▶ _Task goal_: Word for word, print the entries that follow.

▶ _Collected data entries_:
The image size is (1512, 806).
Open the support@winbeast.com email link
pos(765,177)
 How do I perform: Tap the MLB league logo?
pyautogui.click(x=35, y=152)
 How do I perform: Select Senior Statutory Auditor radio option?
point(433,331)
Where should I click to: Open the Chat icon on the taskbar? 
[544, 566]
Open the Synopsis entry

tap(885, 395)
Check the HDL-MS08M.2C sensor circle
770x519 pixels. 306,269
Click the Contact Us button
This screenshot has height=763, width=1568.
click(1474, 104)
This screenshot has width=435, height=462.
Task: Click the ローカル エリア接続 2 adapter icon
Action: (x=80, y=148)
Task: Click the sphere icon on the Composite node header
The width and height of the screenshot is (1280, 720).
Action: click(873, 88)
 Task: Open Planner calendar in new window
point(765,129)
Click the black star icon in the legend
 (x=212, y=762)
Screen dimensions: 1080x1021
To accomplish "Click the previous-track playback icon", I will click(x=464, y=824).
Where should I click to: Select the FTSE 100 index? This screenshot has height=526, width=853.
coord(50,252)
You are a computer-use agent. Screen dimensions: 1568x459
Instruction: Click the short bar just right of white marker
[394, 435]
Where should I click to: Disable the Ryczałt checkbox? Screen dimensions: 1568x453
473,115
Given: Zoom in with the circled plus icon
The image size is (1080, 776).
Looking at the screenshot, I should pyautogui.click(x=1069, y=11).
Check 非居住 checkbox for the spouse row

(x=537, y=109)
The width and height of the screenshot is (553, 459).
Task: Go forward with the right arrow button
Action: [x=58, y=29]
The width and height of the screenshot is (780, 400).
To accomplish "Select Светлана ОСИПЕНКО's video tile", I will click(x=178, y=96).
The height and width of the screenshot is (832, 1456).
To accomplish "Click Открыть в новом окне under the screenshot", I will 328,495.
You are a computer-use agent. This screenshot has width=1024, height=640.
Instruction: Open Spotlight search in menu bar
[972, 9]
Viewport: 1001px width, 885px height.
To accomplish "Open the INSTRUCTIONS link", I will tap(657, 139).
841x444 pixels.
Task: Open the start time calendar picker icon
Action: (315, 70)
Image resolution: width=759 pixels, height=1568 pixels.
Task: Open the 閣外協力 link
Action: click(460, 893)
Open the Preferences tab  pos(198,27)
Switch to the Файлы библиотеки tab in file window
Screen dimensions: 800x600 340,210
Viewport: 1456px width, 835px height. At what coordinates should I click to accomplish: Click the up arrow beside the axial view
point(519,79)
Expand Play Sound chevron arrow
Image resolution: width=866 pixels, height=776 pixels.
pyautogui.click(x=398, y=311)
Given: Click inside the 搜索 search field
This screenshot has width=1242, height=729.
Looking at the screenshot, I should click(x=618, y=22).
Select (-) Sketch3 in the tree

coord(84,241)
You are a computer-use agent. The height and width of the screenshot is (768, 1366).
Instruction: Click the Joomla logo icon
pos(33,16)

▶ _Expected output_:
The image size is (1512, 806).
Open the support@winbeast.com email link
pos(765,177)
 How do I perform: Tap the MLB league logo?
pyautogui.click(x=35, y=152)
 How do I perform: Select Senior Statutory Auditor radio option?
point(433,331)
Where should I click to: Open the Chat icon on the taskbar? 
[544, 566]
Open the Synopsis entry

tap(885, 395)
Check the HDL-MS08M.2C sensor circle
770x519 pixels. 306,269
Click the Contact Us button
This screenshot has height=763, width=1568.
click(1474, 104)
This screenshot has width=435, height=462.
Task: Click the ローカル エリア接続 2 adapter icon
Action: (x=80, y=148)
Task: Click the sphere icon on the Composite node header
The width and height of the screenshot is (1280, 720).
Action: click(873, 88)
 Task: Open Planner calendar in new window
point(765,129)
Click the black star icon in the legend
 (x=212, y=762)
Screen dimensions: 1080x1021
To accomplish "Click the previous-track playback icon", I will click(x=464, y=824).
Where should I click to: Select the FTSE 100 index? This screenshot has height=526, width=853.
coord(50,252)
You are a computer-use agent. Screen dimensions: 1568x459
Instruction: Click the short bar just right of white marker
[394, 435]
Where should I click to: Disable the Ryczałt checkbox? Screen dimensions: 1568x453
473,115
Given: Zoom in with the circled plus icon
The image size is (1080, 776).
Looking at the screenshot, I should pyautogui.click(x=1069, y=11).
Check 非居住 checkbox for the spouse row

(x=537, y=109)
The width and height of the screenshot is (553, 459).
Task: Go forward with the right arrow button
Action: [x=58, y=29]
The width and height of the screenshot is (780, 400).
To accomplish "Select Светлана ОСИПЕНКО's video tile", I will click(x=178, y=96).
The height and width of the screenshot is (832, 1456).
To accomplish "Click Открыть в новом окне under the screenshot", I will 328,495.
You are a computer-use agent. This screenshot has width=1024, height=640.
Instruction: Open Spotlight search in menu bar
[972, 9]
Viewport: 1001px width, 885px height.
To accomplish "Open the INSTRUCTIONS link", I will tap(657, 139).
841x444 pixels.
Task: Open the start time calendar picker icon
Action: (315, 70)
Image resolution: width=759 pixels, height=1568 pixels.
Task: Open the 閣外協力 link
Action: click(460, 893)
Open the Preferences tab  pos(198,27)
Switch to the Файлы библиотеки tab in file window
Screen dimensions: 800x600 340,210
Viewport: 1456px width, 835px height. At what coordinates should I click to accomplish: Click the up arrow beside the axial view
point(519,79)
Expand Play Sound chevron arrow
Image resolution: width=866 pixels, height=776 pixels.
pyautogui.click(x=398, y=311)
Given: Click inside the 搜索 search field
This screenshot has width=1242, height=729.
Looking at the screenshot, I should click(x=618, y=22).
Select (-) Sketch3 in the tree

coord(84,241)
You are a computer-use agent. The height and width of the screenshot is (768, 1366).
Instruction: Click the Joomla logo icon
pos(33,16)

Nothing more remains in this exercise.